FIG. 1 is a block diagram of a conventional computer system 100 that utilizes a Universal Serial Bus (USB). The computer system 100 includes a personal computer 102 that includes among other things a USB port 104. A USB bus 106 connects the USB port 104 to a USB hub 108. The USB bus 106 is a cable consisting of four (4) wires. The USB hub 108 provides a plurality of USB ports 110, 112 and 114. Each of these ports 110, 112 and 114 are capable of coupling to a USB device or another USB hub. Specifically, as in the example illustrated in FIG. 1, the USB port 110 connects to a printer 116 through a USB bus link 118. The USB port 112 connects to an input device 120 through a USB bus link 122. As an example, the input device could be a mouse, a keyboard, a tablet, etc.
The USB bus 106 of the computer system 100 thus provides an electrical connection over which control and data information can pass between the personal computer 102 and the various peripheral devices such as the printer 116 and the input device 120. According to the USB specification, the length of the cable associated with the USB bus 106 has a maximum length of five (5) meters. The length of the cable for the USB bus is restricted to not more than five (5) meters primarily for electrical design reasons.

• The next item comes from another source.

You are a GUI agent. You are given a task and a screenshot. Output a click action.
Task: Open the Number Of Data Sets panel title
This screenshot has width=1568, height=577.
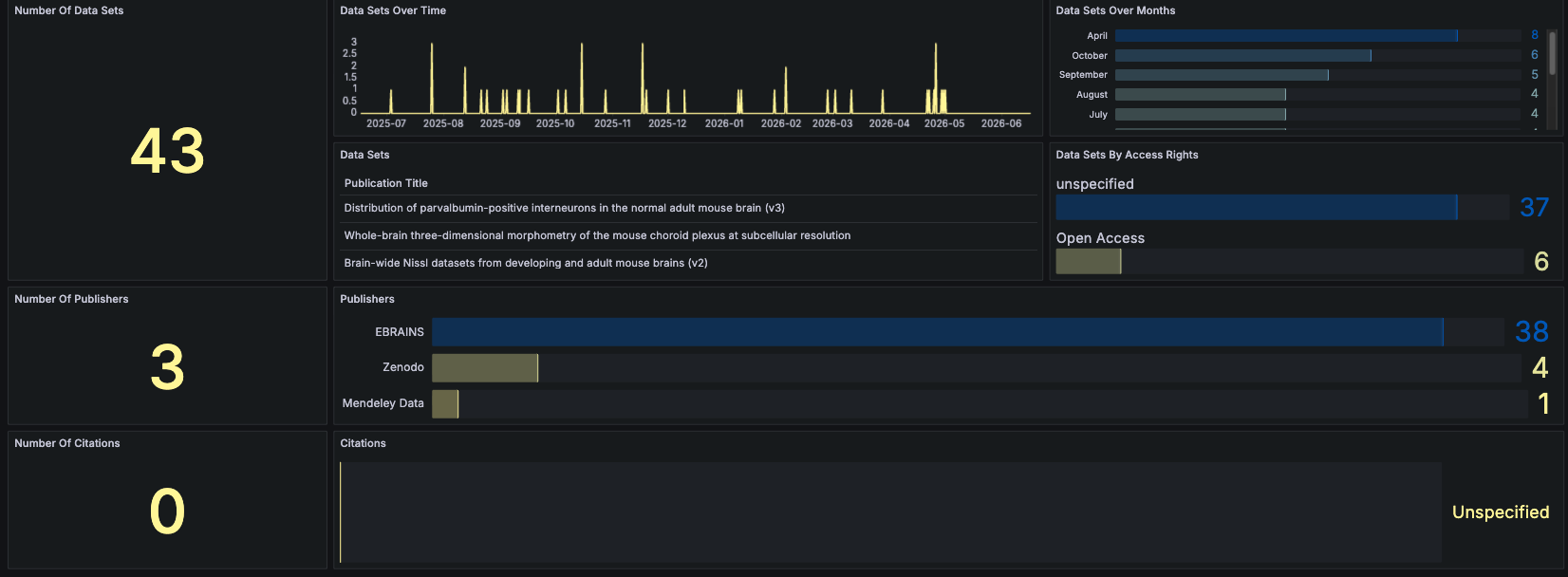69,10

Accordingly, to use USB buses, the personal computer 102 is required to be within 5 meters of a USB hub and/or the USB devices. However, it is not always easy to maneuver a personal computer to within five (5) meters of the desired peripheral device. This physical constraint on computer systems desiring to use a USB bus is therefore problematic and unsatisfactory in many cases.
Thus, there is a need for improved ways to utilize a USB bus without being burdened by the five (5) meter limitation on cable length for a USB bus.